Владимир Всеволодович поднял ладонь:
– Не дело это, други мои, учинять распри в такой великий день! Для того ль я собрал Вас за своим столом? Толерант Леопольдович, уйми свою гордыню, выпей кубок славы Святославу Владимировичу, сыну моему! Вспомни, что ты обязан ему жизнью. Негоже отвечать неблагодарностью на славное деяние. Иль не боишься ты, что Доля обернётся к тебе, за твою заносчивость, своей обратной стороной – Недолею?
– Знаю, знаю! – вскипел Толерант Леопольдович, гневно щетинясь. – Все вы тут против меня! А коли по Праву, коли по обычаям наших предков – то не я ль должен княжить в Переяславе, а не сидеть в Тмутаракани?
– Так не люб же ты Переяславцам, – напомнил брату великий князь. – Не пожелали они сажать тебя на княжение. Трижды присылали ко мне посольство, просили дать им сына моего, Святослава Владимировича.

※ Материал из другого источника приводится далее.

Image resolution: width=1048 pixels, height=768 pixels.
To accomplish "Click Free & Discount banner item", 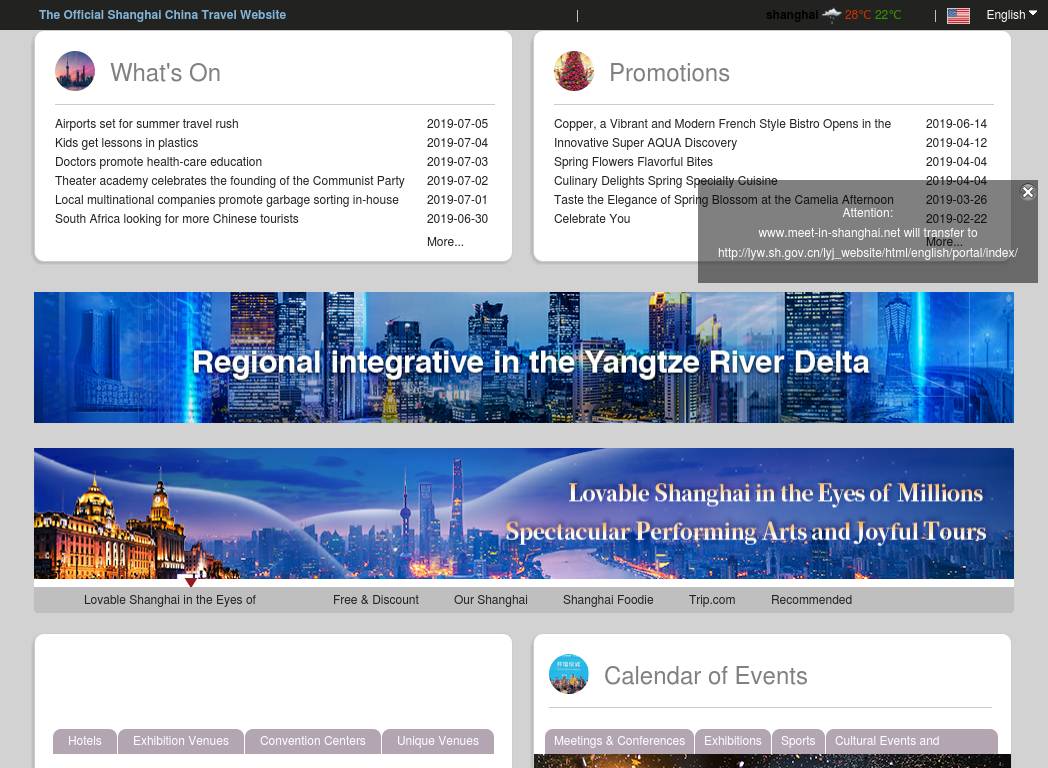I will pos(375,600).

Али забыл уже?
– Как же забыть? – косо усмехнулся Толерант Леопольдович. – Отлично ведаю все ваши козни! Подговорили Переяславцев, что я их вольности отберу – вот они на вече горло и драли.
– Ну да. Все кругом плохи – один ты хорош, – заметил князь Псковский.
– Смотри, – посуровел великий князь, – не погляжу, что брат мой. Подыми кубок…
Но Толерант Леопольдович уже вставал из-за стола:
– Не стану пить славу Святославу Владимировичу! Пируйте тут сами, без меня, а я завтра же ухожу к себе в Тмутаракань!